II
The story of Corydon and Thyrsis comes to an end in the year 1911. George Sterling was coming from California, Harry Kemp from Kansas; Mary Craig Kimbrough was in New York to consult with a publisher, and Corydon had come with her.
George Sterling, the day of his arrival, came to call upon Corydon in her father’s home. There he met the young lady from Mississippi and promptly fell upon his knees before her, after the fashion of romantic poets, even after they are forty. She was pale from a winter’s labor over manuscript, and George called her a “star in alabaster” and other extravagant things that moved her to merry laughter. Later on, Thyrsis met the couple walking on the street and stopped to greet them. Said Thyrsis matter-of-factly: “You don’t look well, Craig. Really, you look like a skull!” George raged, “I am going to kill that man some day!” But Craig replied, “There is the first man in the world who ever told me the truth.”
George Sterling, an unhappily married man, wanted to marry Craig. She told him, “I can never love any man.” When he demanded to know the reason, she told him that her heart had been broken by an early love affair at home; she knew she would never love again. But the poet could not accept that statement; he began writing sonnets to her—more than a hundred in the course of the next year. Eighteen years later it was my sad duty to edit these Sonnets to Craig for publication, and they were received by the high-brow literary world with some uncertainty. They have a fatal defect—it is possible to understand what they mean. Literary tastes move in cycles, and just now poetry lovers are impressed by eccentricities of language and punctuation. But the day will come when they care about real feelings, expressed in musical language, and then they will thrill to such lines as these:
All gracious things, and delicate and sweet,
Within the spaces of thy beauty meet
And again:
Sweet in this love are terrors that beguile
And joys that make a hazard of my breath.
And again:
Stand back from me! Have mercy for a space,
Lest madness break thine image in my mind!
In connection with this unhappy love affair, there was another curious tangle of circumstances. The girlhood sweetheart of Craig in the Far South had brought to her a poem so sad that it had moved her to tears, and she had carried it ever since in her memory. “The Man I Might Have Been” was its title—the grief-stricken cry of those who fall into the trap of John Barleycorn. Now here was the author of that poem, in love with the same woman; and both the unhappy suitors—the Southern boy and the crowned poet of California—were fated to end their lives by their own hands, and those of John Barleycorn.

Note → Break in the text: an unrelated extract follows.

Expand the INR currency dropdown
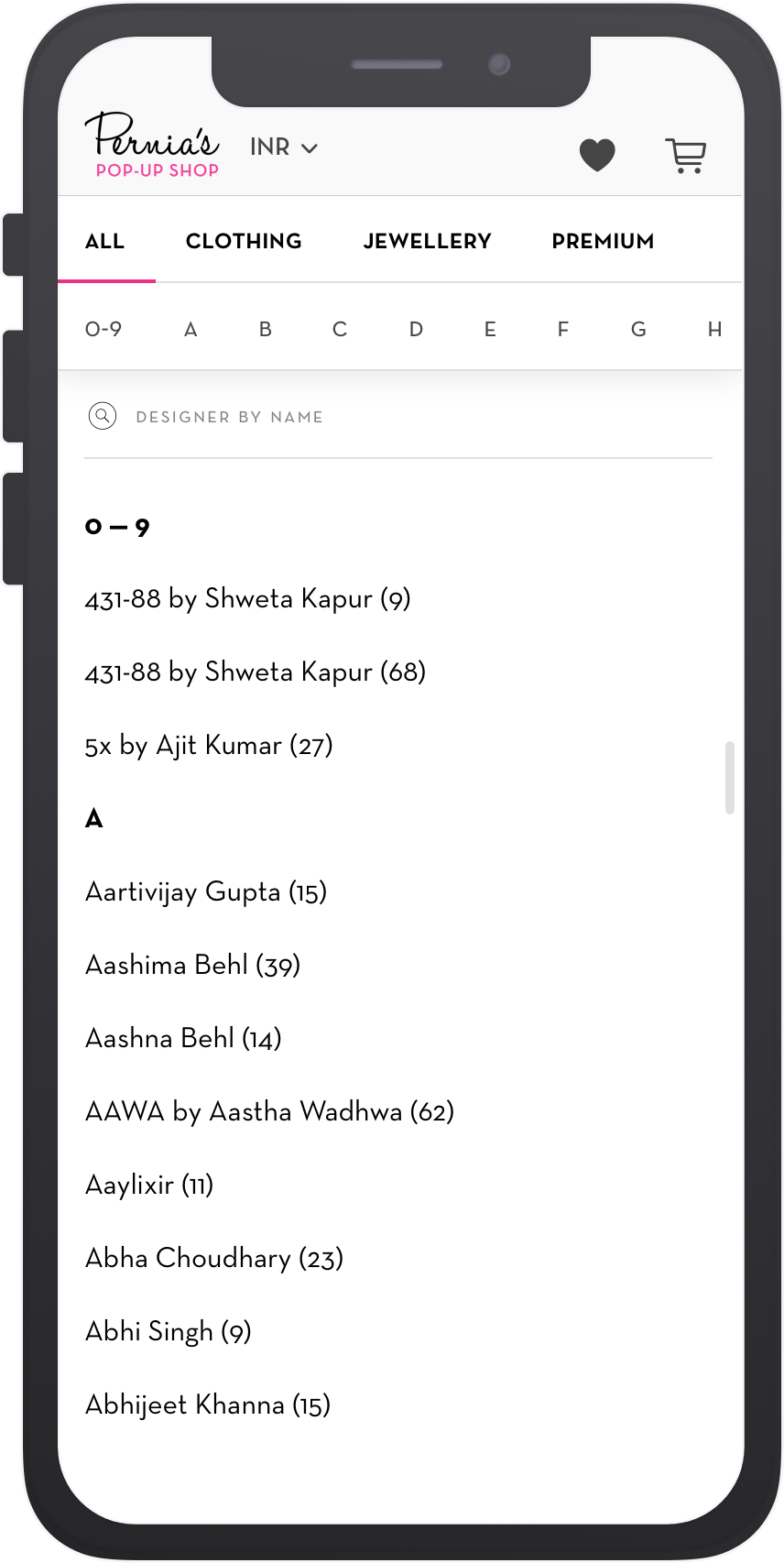click(284, 148)
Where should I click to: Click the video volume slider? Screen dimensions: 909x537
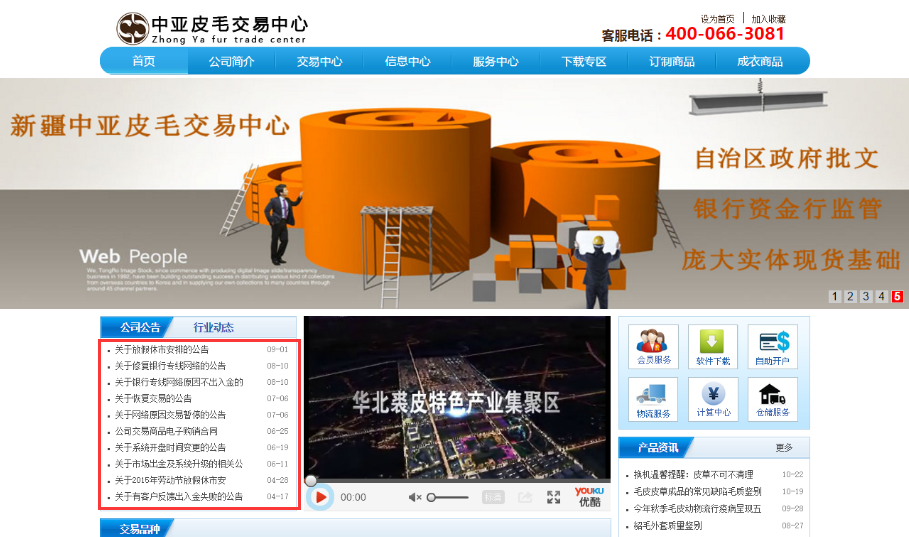pyautogui.click(x=450, y=497)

Thyrsis was invited up to New York to give advice about the life of Winnie Davis. It was April and happened to be warm, so he wore tennis shoes because they were comfortable; to make up for this informality he added kid gloves—which seemed to Mary Craig Kimbrough of Mississippi the funniest combination ever heard of. She said nothing, being the soul of politeness; but her lively red-brown eyes took in everything. She was learning about these strange new creatures called radicals, and their ideas, some of which appeared sensible and others crazy. Watching Thyrsis, she thought, “The funny, funny man!” She watched him, thinking the same thought for a matter of half a century; but she did not always have to be polite about it.
Corydon, Thyrsis, and Craig settled themselves in the little cottage on the edge of the Forest of Arden. Springtime had come, and the Arden folk were giving Midsummer Night’s Dream; Corydon was Titania, in yellow tights and a golden crown. At this juncture came Harry Kemp, having completed another year at the University of Kansas; he was lugging two suitcases full of books and manuscripts, plus an extra blue shirt and a pair of socks. There was a girl at Arden who was a lover of poetry, and Thyrsis, fond matchmaker, had the idea that the poet might become interested in this girl. But the fates had other plans, and were not slow to reveal them. Corydon was interested in the poet.

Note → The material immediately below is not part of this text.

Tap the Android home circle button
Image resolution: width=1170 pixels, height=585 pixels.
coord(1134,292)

It was during this time that Harry Kemp wrote a sonnet to Thyrsis and handed it to him with the words, “You may publish this some day.” It will not be ranked as a great sonnet, but it is curious as a part of the story; so, after Harry’s death, his permission is accepted.
Child, wandering down the great world for a day
And with a child’s soul seeing thru and thru
The passing prejudice to Truth’s own view.
Immortal spirit robed in mortal day,
Striving to find and follow the one way
That is your way, none other’s—to be true
To that which makes a sincere man of you!
Still be yourself, and let tongues say their say!
Still fling the seed with daring hand abroad,
And, then, mayhap, the Race to come will be
Gladdened, with ripened fruit and bursting pod
Of Love, and Brotherhood, and Liberty—
Open to Nature and Her Laws from God
As spreading gulfs lie open to the Sea!